▶ [Exercise]
Exactly the lines from the one containing "This screenshot has height=419, width=714." through the final line of the data below, with pictures omitted, make up the answer.

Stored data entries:
--*--

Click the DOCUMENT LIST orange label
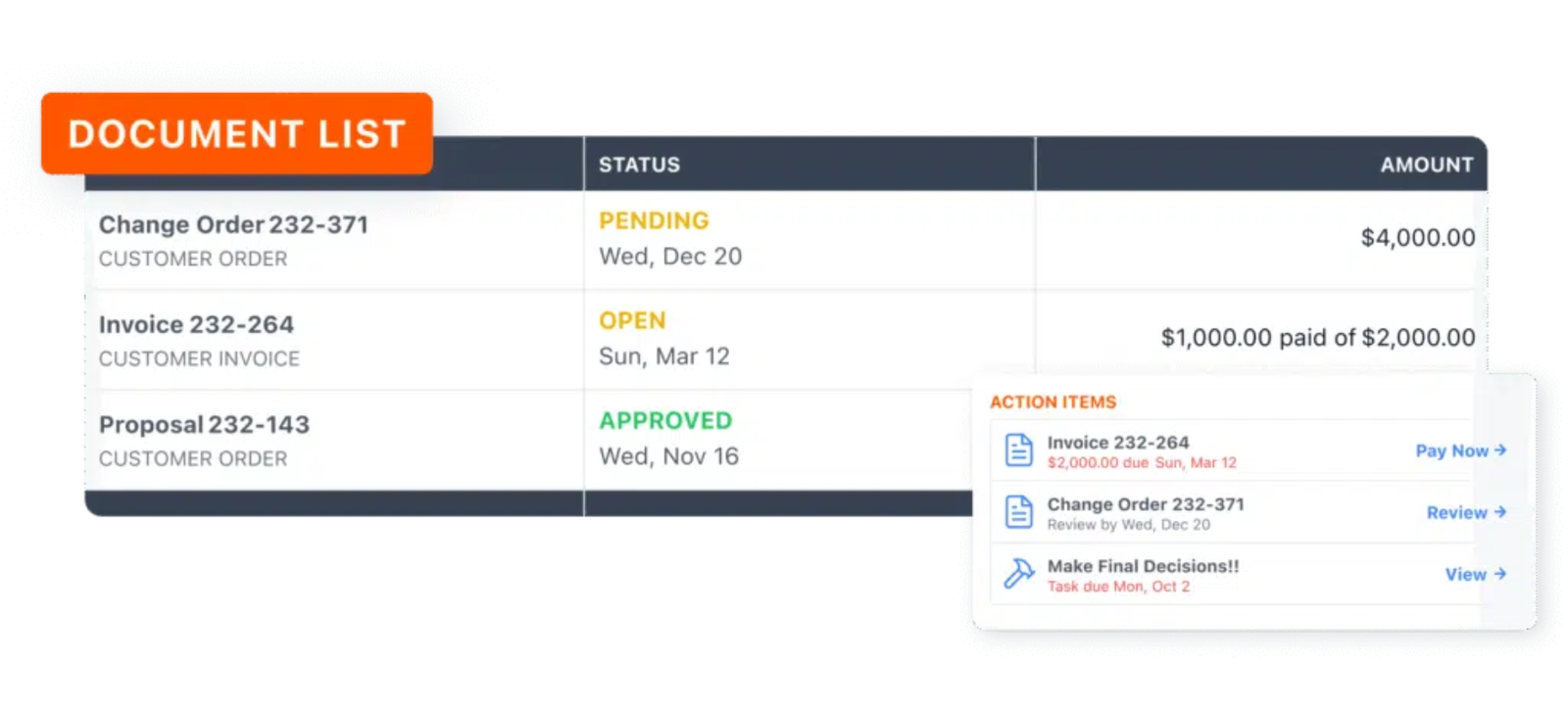pos(236,134)
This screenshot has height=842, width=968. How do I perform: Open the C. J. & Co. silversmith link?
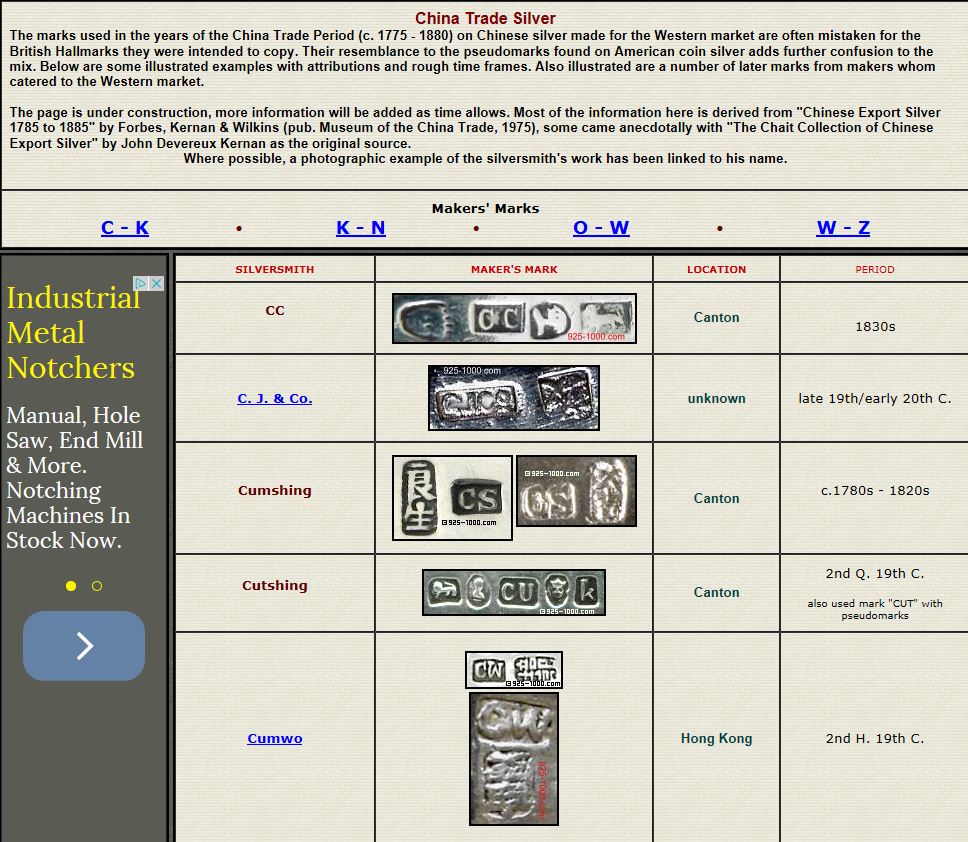[275, 398]
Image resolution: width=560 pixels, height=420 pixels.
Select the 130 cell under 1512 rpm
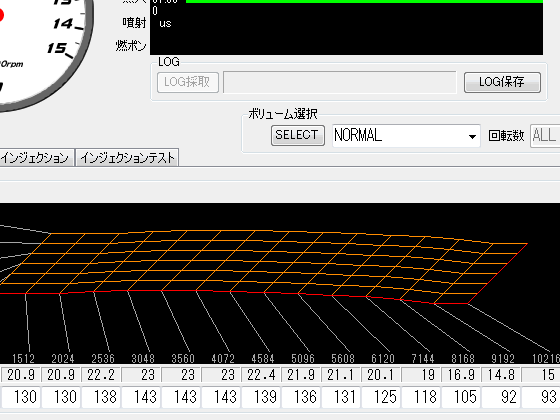point(21,397)
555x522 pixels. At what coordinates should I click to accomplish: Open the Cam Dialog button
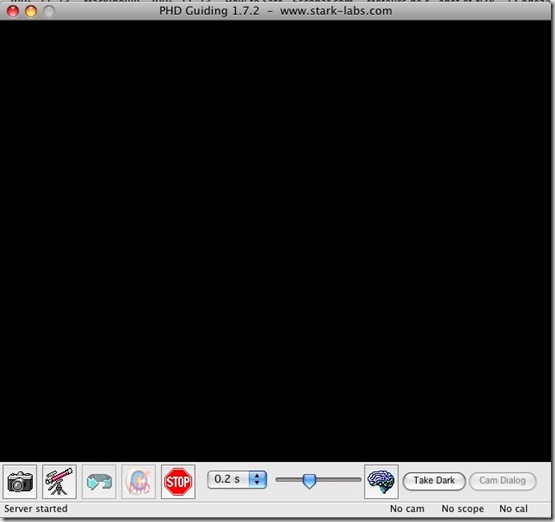502,481
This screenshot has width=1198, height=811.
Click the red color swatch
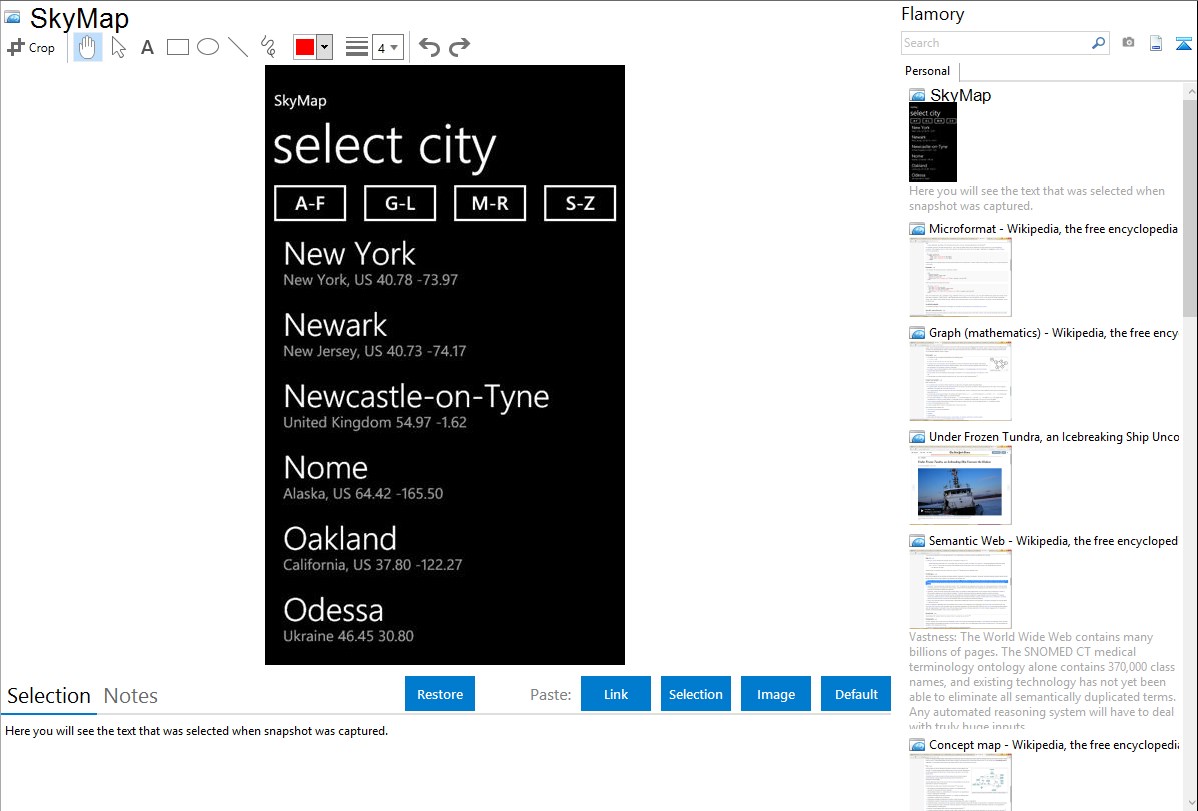[x=305, y=47]
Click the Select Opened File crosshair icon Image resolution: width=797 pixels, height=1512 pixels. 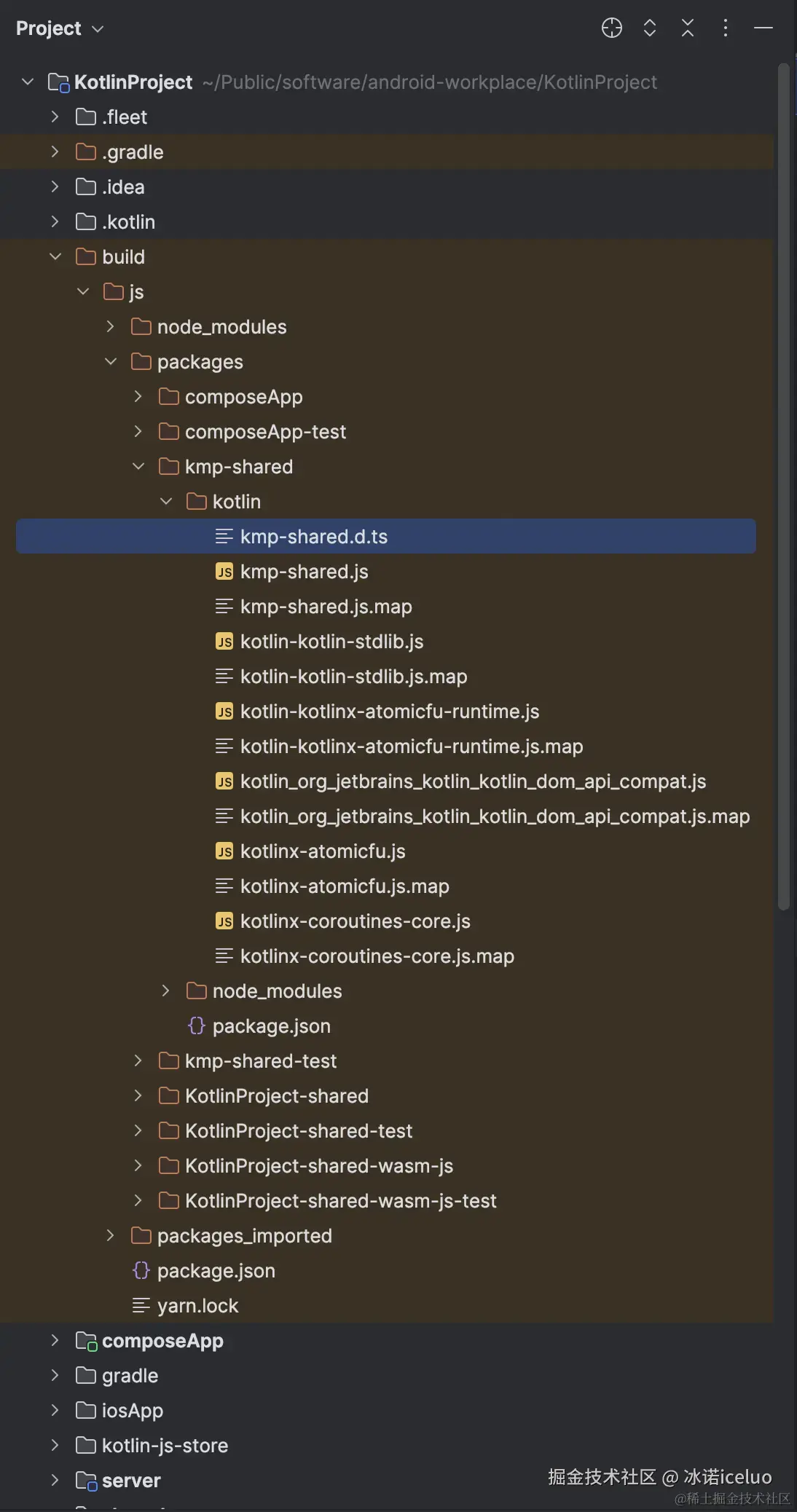[x=611, y=28]
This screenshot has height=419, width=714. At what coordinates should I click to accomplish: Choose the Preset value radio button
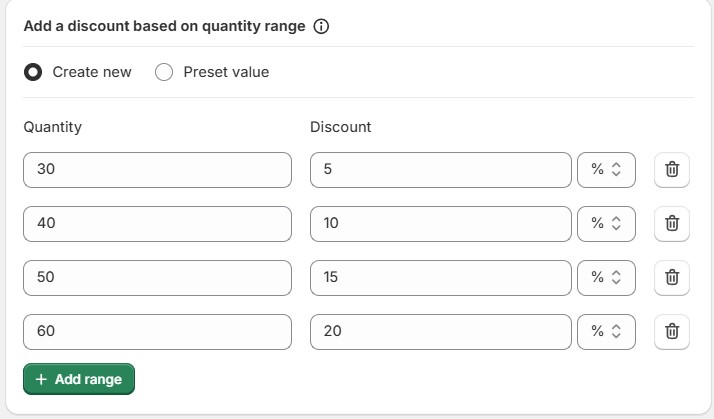164,72
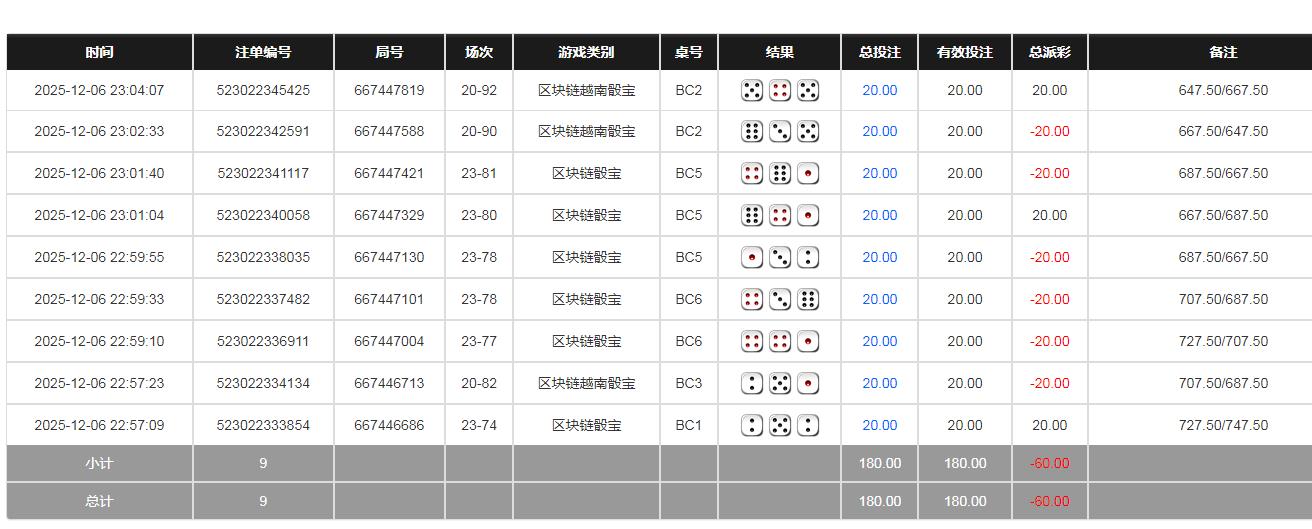Click the five die in row 20-82
The width and height of the screenshot is (1312, 529).
coord(780,384)
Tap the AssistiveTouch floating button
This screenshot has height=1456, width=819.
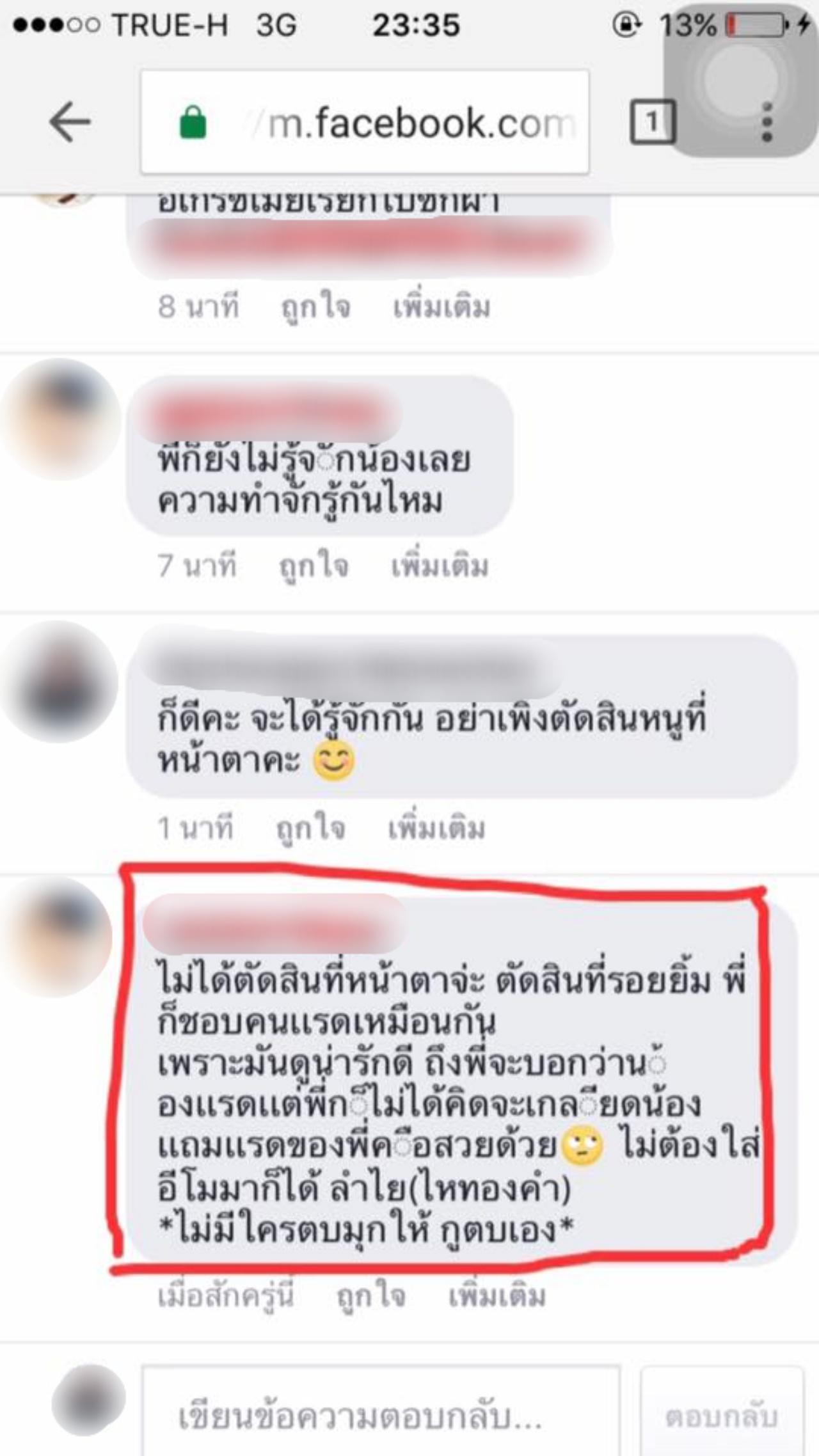click(x=741, y=80)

--*--

▶ [Result of the exercise]
This screenshot has height=419, width=714. At what coordinates should I click to accomplish: Choose the Preset value radio button
164,72
Click the five die in row 20-82
The width and height of the screenshot is (1312, 529).
coord(780,384)
Tap the AssistiveTouch floating button
This screenshot has height=1456, width=819.
click(x=741, y=80)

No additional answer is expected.